> Articolo:
----------------

Turangalîla-Symphonie

per pianoforte, onde Martenot e orchestra

Musica: Olivier Messiaen (1908 - 1992)

Citazioni contenute nel pezzo:
  1. Introduction - Modéré, un peu vif
  2. Chant d'amour I - Modéré, lourd
  3. Turangalîla I - Presque lent, rêveur
  4. Chant d'amour II - Bien modéré
  5. Joie du sang des étoiles - Vif, passionné, avec joie
  6. Jardin du sommeil d'amour - Très modéré, très tendre
  7. Turangalîla II - Un peu vif - bien modéré
  8. Développement de l'amour - Bien modéré
  9. Turangalîla III - Bien modéré
  10. Final - Modéré, presque vif, avec une grande joie
Organico: pianoforte e onde Martenot solisti, ottavino, 2 flauti, 2 oboi, corno inglese, 2 clarinetti, clarinetto basso, 3 fagotti, 4 corni, tromba acuta, 3 trombe, cornetta, 3 tromboni, basso tuba, triangolo, woodblock, 3 temple block, piatto piccolo turco, piatto sospeso, piatti, piatto cinese, tam-tam, tamburo basco, maracas, tamburo provenzale, cassa chiara, grancassa, vibrafono, 8 campane tubolari, carillon (Glockenspiel a tastiera), celesta, archi
Composizione: 17 luglio 1946 - 29 novembre 1948
Prima esecuzione: Boston, Symphony Hall, 2 dicembre 1949
Edizione: Durand & Cie, Parigi, 1953
Guida all'ascolto (nota 1)

----------------

> Dati registrati:
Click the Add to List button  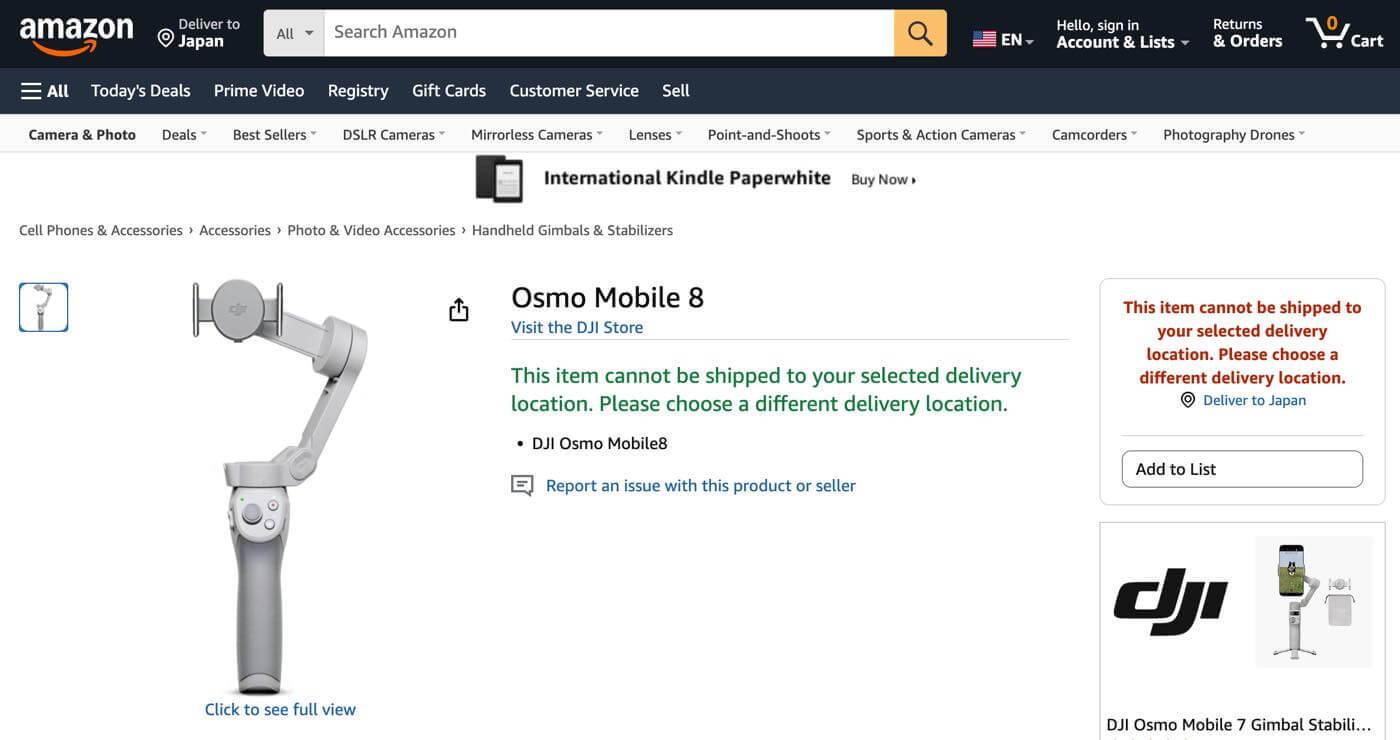(x=1242, y=469)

----------------

> Consegna: Riprendi l'articolo sulla Turangalîla-Symphonie di Messiaen subito dopo l'ultima riga e portalo avanti. Questi dati provengono da una fonte diversa.

> Risposta:
A cinquantanni dalla sua prima esecuzione, avvenuta a Boston il 2 dicembre del 1949 sotto la direzione di Leonard Bernstein, la Turangalila-Symphonie viene oggi considerata uno dei grandi lavori sinfonici del Novecento. Composta fra il 1946 e il 1948, su commissione di quell'entusiasta e fine promotore della musica contemporanea negli Stati Uniti che fu Serge Koussevitzky, la Turangalila si pone al centro dell'iter creativo di Olivier Messiaen ed è, per molti aspetti, l'opera che ne sintetizza la maturità artistica raggiunta proprio negli anni Quaranta riassumendone numerosi tratti della poetica musicale.

È lo stesso Messiaen che commentando il titolo del suo lavoro ci fornisce alcune informazioni preliminari su di esso: «Turangalila è un nome sanscrito. Come tutti i vocaboli che appartengono alle lingue orientali antiche è molto ricco di significati. Lila significa letteralmente gioco: ma il gioco nel senso dell'azione divina sul cosmo, il gioco della creazione, della distruzione, il gioco della vita e della morte. Lìla è anche l'Amore. Turanga: è il tempo che scorre come la sabbia nella clessidra. Turanga: è il movimento e il ritmo. Turangalila vuol dire dunque tutto questo: canto d'amore, inno alla gioia, tempo, movimento, ritmo, vita e morte».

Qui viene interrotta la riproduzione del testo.